Salut !
J'arrive avec des nouvelles toutes fraîches qui vont égayer votre goûter.
Nous avons les résultats du grand dilemme fromager et il y a eu une égalité technique entre le fromage de chèvre et le fromage de brebis.
La démocratie du palais à l'état pur.
Puisque nous ne sommes pas là pour briser des cœurs ni des sandwichs, nous avons pris la décision la plus sensée possible : nous mettrons les deux en ligne et vous choisirez celui qui s'accordera le mieux avec le pain du jour et un filet d'huile.
Équipe chèvre et équipe brebis, tout le monde est content 🧀
Et puisque nous parlons de table, j'ai trois nouveautés tout juste sorties du champ.
Les trois ont une histoire et ce côté artisanal que nous défendons ici, je vous en dis plus sur chacun...

Je commence par les concombres de Vicent. Si le potager était un livre, Vicent serait l'encyclopédie. Il travaille comme ses aînés lui ont appris, avec intelligence et un œil averti.

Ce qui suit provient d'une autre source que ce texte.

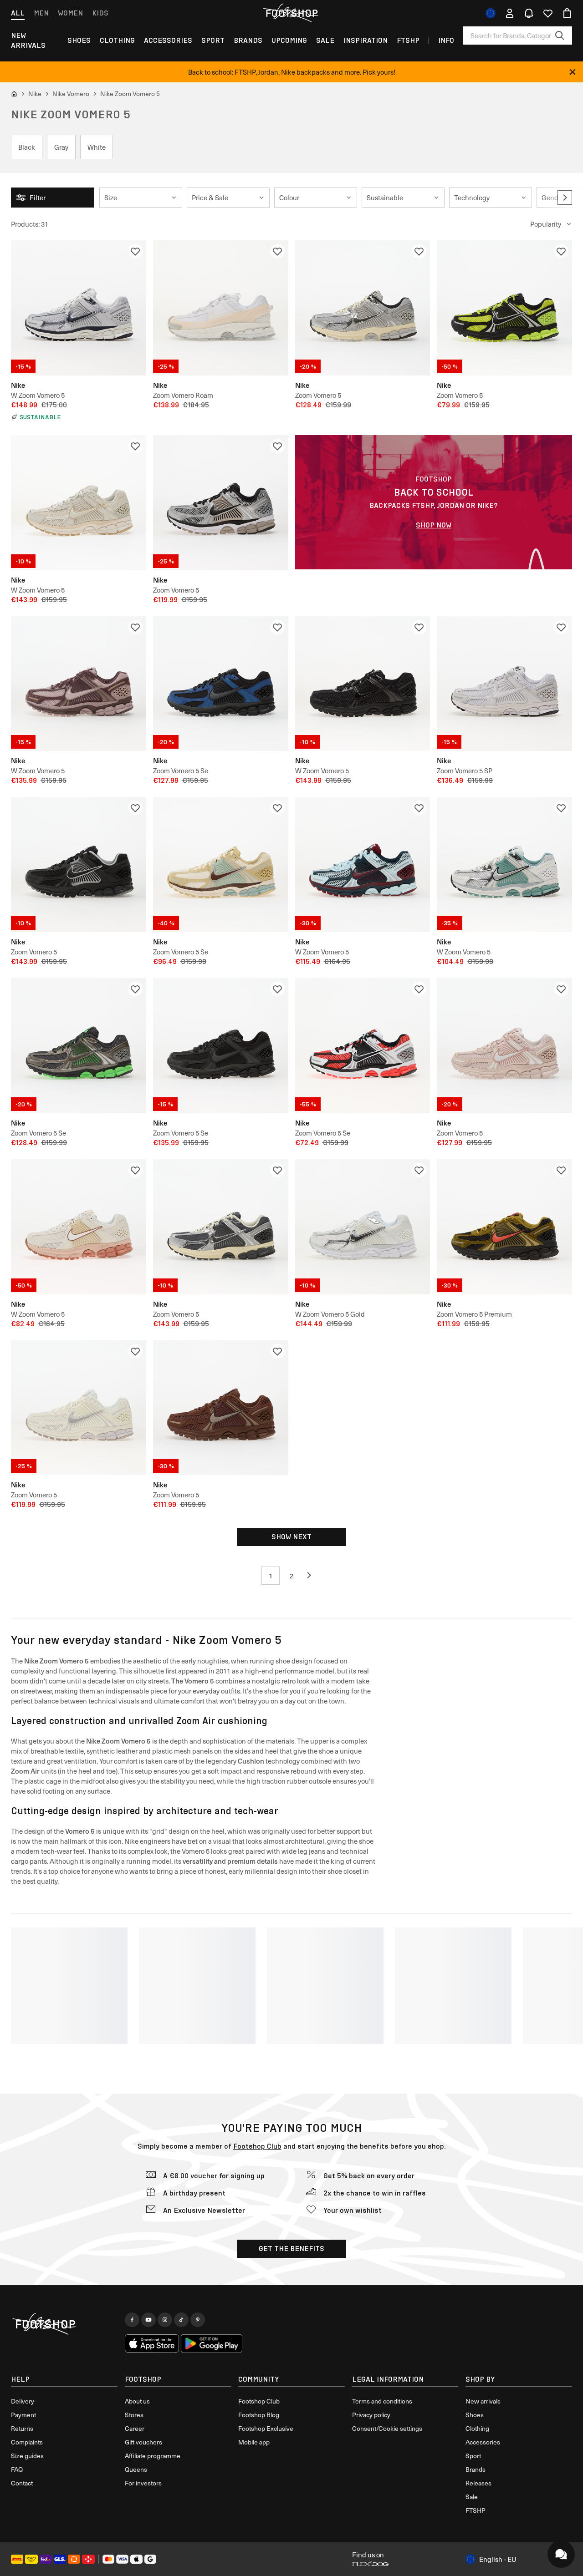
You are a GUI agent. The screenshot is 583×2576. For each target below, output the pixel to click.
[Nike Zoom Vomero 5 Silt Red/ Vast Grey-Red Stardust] (504, 1045)
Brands (248, 40)
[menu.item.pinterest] (197, 2319)
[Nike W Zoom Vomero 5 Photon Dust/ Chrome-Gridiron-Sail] (78, 307)
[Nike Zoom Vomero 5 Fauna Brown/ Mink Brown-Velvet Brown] (220, 1408)
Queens (136, 2469)
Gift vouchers (143, 2442)
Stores (134, 2414)
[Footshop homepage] (291, 13)
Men (41, 13)
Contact (22, 2483)
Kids (100, 13)
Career (134, 2428)
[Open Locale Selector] (491, 13)
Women (70, 13)
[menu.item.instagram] (165, 2319)
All (18, 13)
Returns (22, 2428)
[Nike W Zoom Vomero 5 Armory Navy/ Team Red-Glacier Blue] (362, 864)
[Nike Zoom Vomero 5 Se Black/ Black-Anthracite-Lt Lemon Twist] (220, 1045)
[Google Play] (211, 2343)
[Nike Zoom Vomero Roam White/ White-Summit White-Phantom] (220, 307)
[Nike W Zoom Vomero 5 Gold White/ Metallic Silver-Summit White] (362, 1226)
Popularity (545, 223)
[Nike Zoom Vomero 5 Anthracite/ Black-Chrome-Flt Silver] (78, 864)
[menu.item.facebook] (132, 2319)
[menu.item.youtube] (148, 2319)
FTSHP (408, 40)
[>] (564, 197)
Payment (23, 2414)
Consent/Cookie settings (387, 2428)
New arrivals (28, 40)
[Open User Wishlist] (548, 13)
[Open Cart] (567, 13)
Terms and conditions (382, 2401)
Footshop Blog (258, 2414)
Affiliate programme (152, 2455)
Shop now (433, 525)
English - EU (498, 2559)
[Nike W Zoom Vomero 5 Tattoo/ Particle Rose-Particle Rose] (78, 683)
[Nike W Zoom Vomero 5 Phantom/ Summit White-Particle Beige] (78, 1226)
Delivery (22, 2401)
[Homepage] (64, 2324)
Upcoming (289, 40)
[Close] (572, 71)
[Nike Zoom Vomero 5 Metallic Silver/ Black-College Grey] (220, 502)
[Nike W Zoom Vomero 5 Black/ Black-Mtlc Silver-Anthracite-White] (362, 683)
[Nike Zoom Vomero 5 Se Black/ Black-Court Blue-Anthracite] (220, 683)
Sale (325, 40)
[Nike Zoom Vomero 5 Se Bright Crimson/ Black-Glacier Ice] (362, 1045)
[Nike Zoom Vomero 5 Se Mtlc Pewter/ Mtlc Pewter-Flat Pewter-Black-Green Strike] (78, 1045)
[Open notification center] (529, 13)
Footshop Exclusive (265, 2428)
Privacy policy (371, 2414)
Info (446, 40)
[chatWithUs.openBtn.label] (561, 2554)
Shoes (79, 40)
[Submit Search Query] (560, 35)
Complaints (27, 2442)
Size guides (27, 2455)
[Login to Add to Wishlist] (135, 251)
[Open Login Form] (510, 13)
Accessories (168, 40)
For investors (143, 2483)
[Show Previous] (312, 1576)
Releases (478, 2483)
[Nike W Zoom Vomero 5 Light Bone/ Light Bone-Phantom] (78, 502)
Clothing (117, 40)
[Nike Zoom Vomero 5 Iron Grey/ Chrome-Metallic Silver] (220, 1226)
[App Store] (152, 2343)
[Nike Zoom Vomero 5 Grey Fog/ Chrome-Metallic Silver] (362, 307)
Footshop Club (257, 2146)
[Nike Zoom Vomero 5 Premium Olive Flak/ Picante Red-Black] (504, 1226)
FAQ (17, 2469)
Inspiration (365, 40)
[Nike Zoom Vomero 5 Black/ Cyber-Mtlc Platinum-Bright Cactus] (504, 307)
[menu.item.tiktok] (181, 2319)
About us (137, 2401)
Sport (213, 40)
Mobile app (254, 2442)
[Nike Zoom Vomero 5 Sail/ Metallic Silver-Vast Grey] (78, 1408)
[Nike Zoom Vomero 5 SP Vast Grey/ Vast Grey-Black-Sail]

Dans notre potager, l'eau coule dans des canaux d'irrigation depuis des siècles et le secret du concombre est de l'arroser avec discernement et de lui donner un sol vivant. Ainsi, il pousse croquant et propre, sans cette amertume désagréable qui gâche parfois la salade.
Composé à plus de quatre-vingt-dix pour cent d'eau, c'est pourquoi, en ces jours de chaleur, croquer un concombre, c'est comme boire une gorgée du potager frais. Et rappelez-vous comment nous travaillons : chaque matin, nous consultons les commandes et nous allons récolter juste ce qu'il faut.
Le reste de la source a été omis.